Göbeklitepe’den Aktopraklık Höyüğü’ne

Ömer Hayyam’ın başını göğe kaldırıp da “Bu yıldızlı gökler ne zaman başladı dönmeye?” diye sorduğu ve “Kimse bilmez” diye cevapladığı tarihler, Alparslan’ın Anadolu’ya giriş yaptığı tarihlere rastlıyordu ihtimal. 1071’den yıllar ve yıllar sonra Mehmet Güreli bu sözleri alıp bestelediğinde kimileri “kimse bilmez” nakaratını söylerken kendi derdine yanıyor, kimileri yine en çok merak edilen o soruya cevap arıyordu:
“Bu yıldızlı gökler ne zaman başladı dönmeye?” 
Ah, bilmem…

Enuma Eliş der ki:
“Yükseklerdeki gök henüz isimlendirilmemişken, 
Ve aşağıda sağlam zemin çağrılmamışken,
Tatlı sular, tuzlu sular ve ilksel var olanlar ile ilksel doğanlar henüz dünya yüzünde yok iken,
Ve göksel gürültüler dört bir yanı titretiyor iken,
Marduk Tiamat’ı ikiye böldü ve dünya yeri ile dünya göğünü yarattı.”

Oradan Beyt Nahrin’e, yani Mezopotamya’ya gelir ve Bereketli Hilâl’in kutsal topraklarına şöyle bir bakarsak, insanlığın (şimdilik) en eski zamanlarını görürüz.

Sağlanan veriler
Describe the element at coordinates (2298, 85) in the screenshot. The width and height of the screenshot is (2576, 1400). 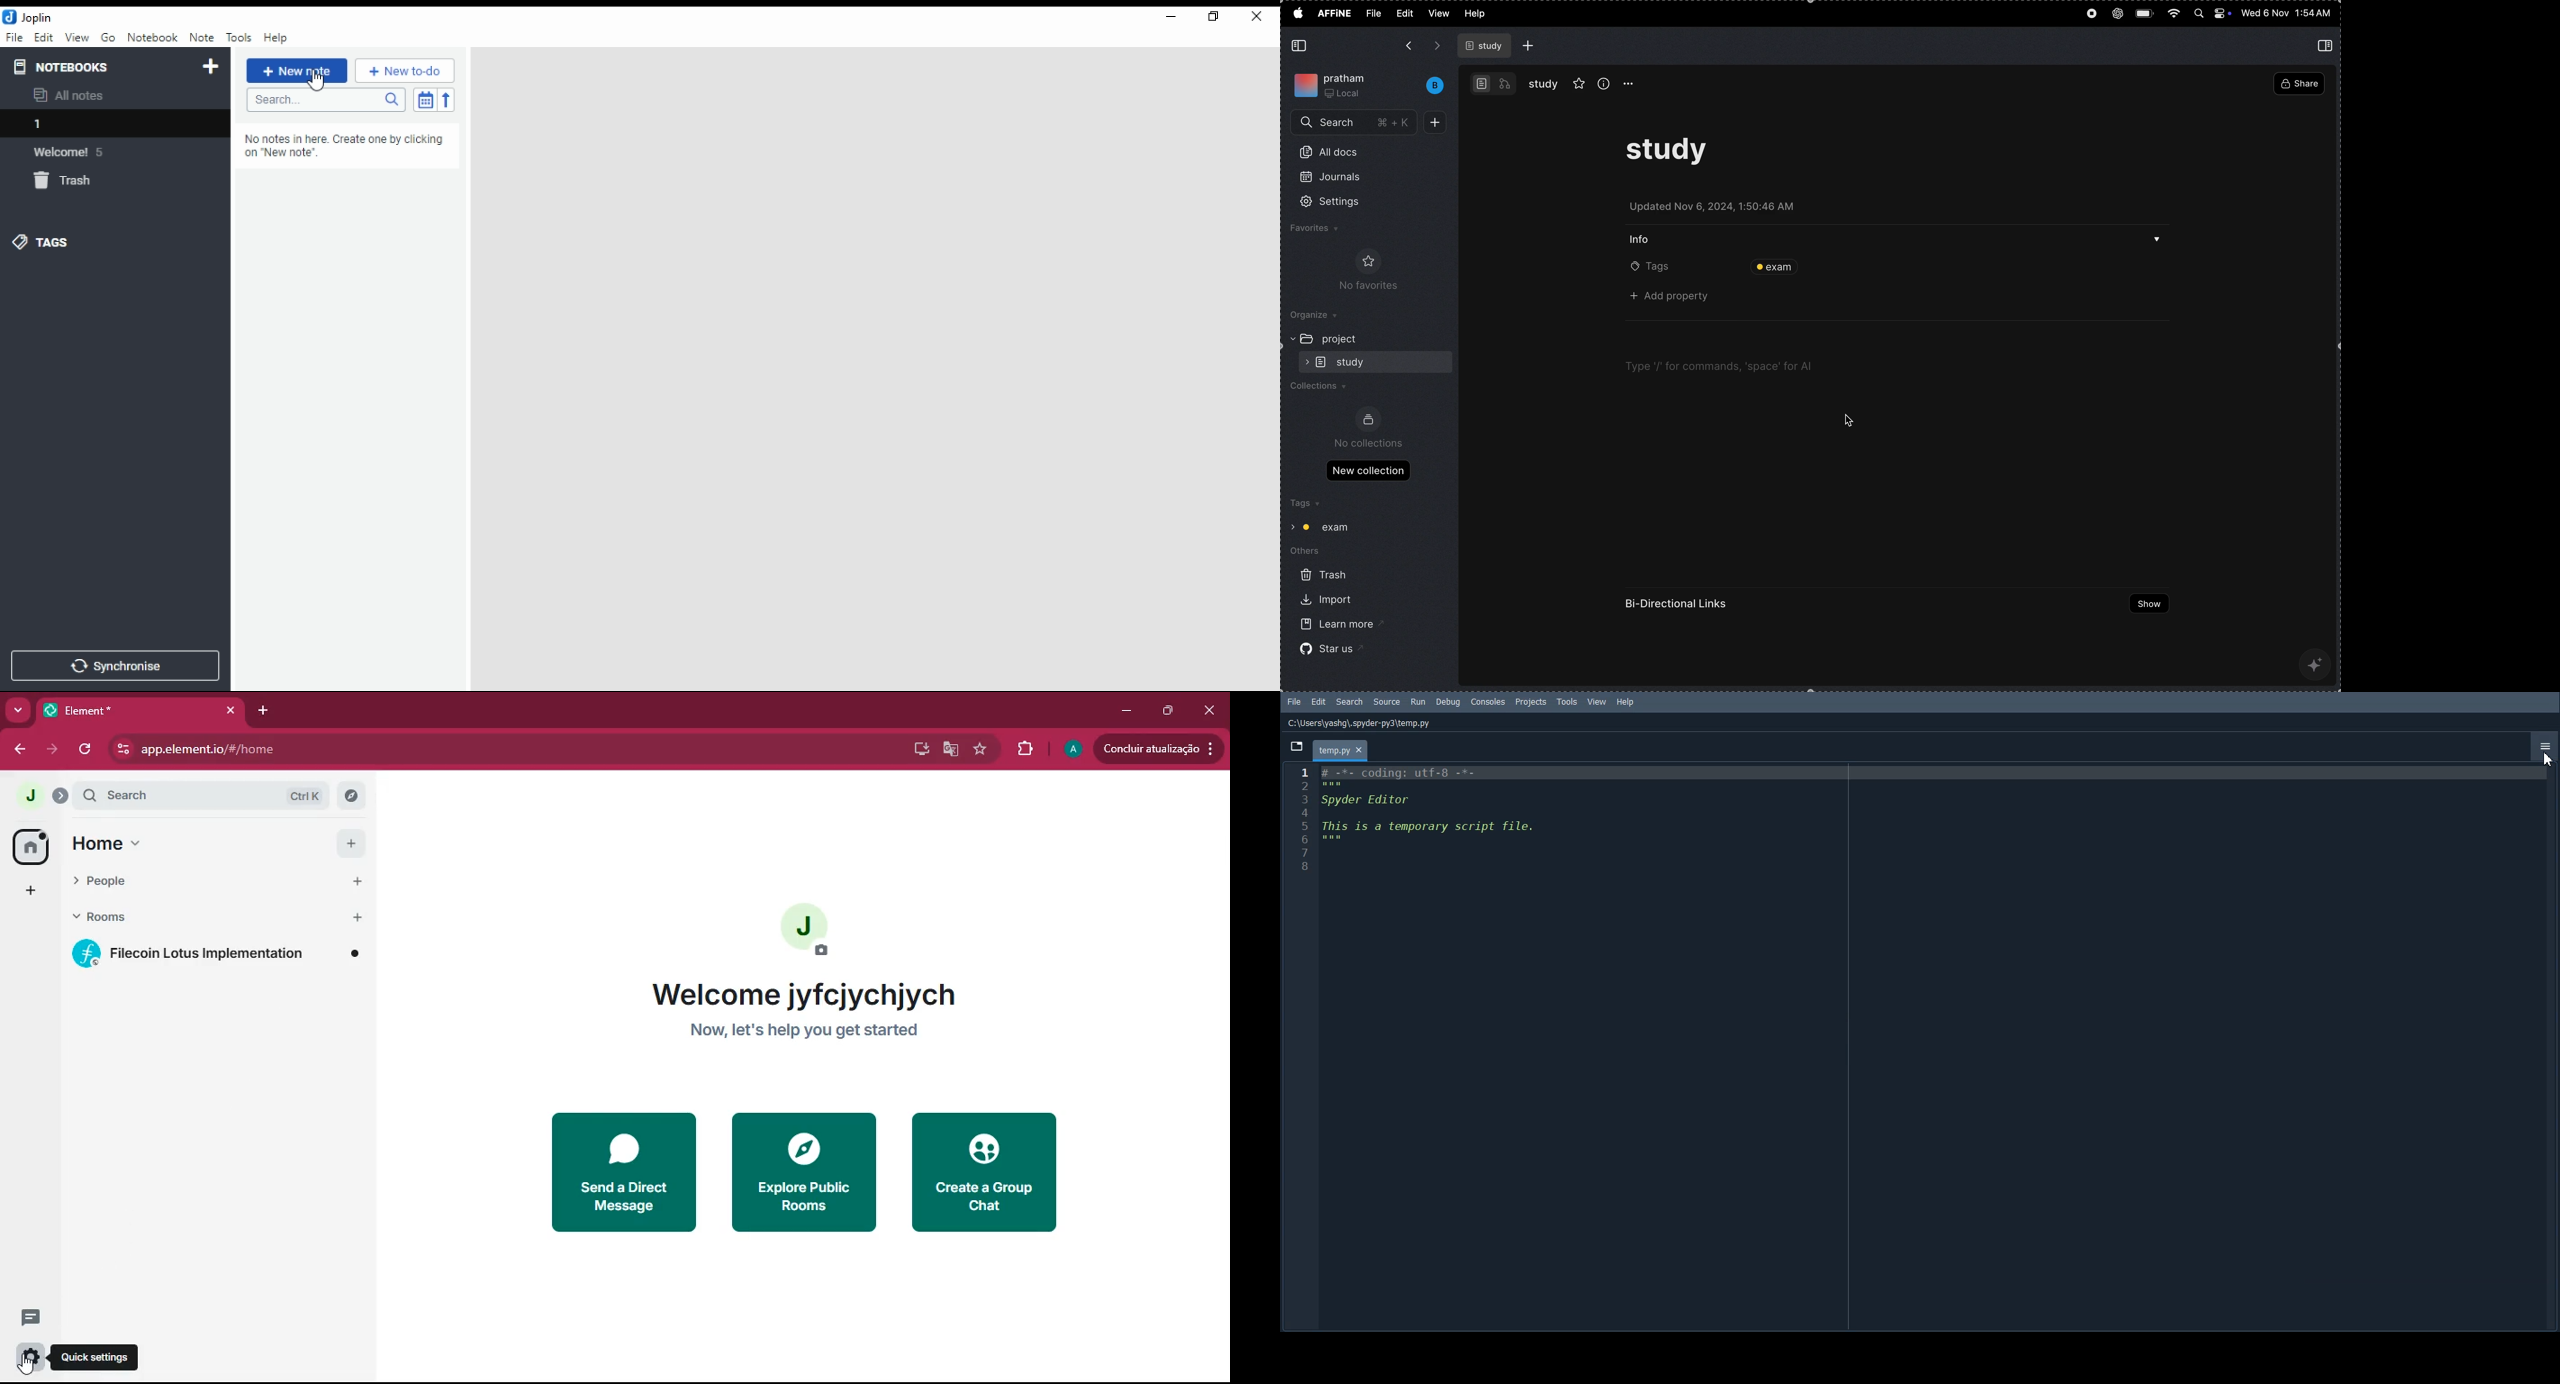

Verilen görev 1
Göbeklitepe’den Aktopraklık Höyüğü’ne uzanan yazıya göre Ömer Hayyam’ın sözlerini kim besteledi?
Verilen görev 2
Göbeklitepe ile Aktopraklık Höyüğü üzerine olan yazıyı kaldığı yerden sürdür.

Çıktı 1
Mehmet Güreli.

Çıktı 2
Tarihin Sıfır Noktası
1995 yılında arkeolog Prof. Klaus Schmidt tarafından Alman Arkeoloji Enstitüsü desteğiyle başlayan kazılar sonucu ortaya çıkan ve 2018 yılında UNESCO Dünya Miras Lisesi’ne alınan Göbeklitepe için “Tarihin Sıfır Noktası” derler. Avcı toplayıcı düzenden yerleşik düzene geçiş ve yerleşik düzenin en belirleyici özelliği olan tarım için “Tarım mı dini doğurmuştur, din mi tarımı?” sorusunun cevabını “İbadet tarımı doğurmuştur” olarak verirler. 
Topluluklar ibadet için bir araya gelerek uzun süre bir arada kaldıklarında beslenme sorunu ortaya çıkmış olmalı.

Şimdilik En Eski O
Avlanacak hayvanların ve toplanacak otların peşinde oradan oraya sürüklendikten sonra tarım ve hayvancılık yapmayı keşfettiler, toprağa kök saldıkça toprağa daha bağlandılar ve daha sosyal bir hayat yaşamaya başladılar, sonra da inanç ve ibadet ihtiyacı doğdu diye biliniyordu oysa değil mi?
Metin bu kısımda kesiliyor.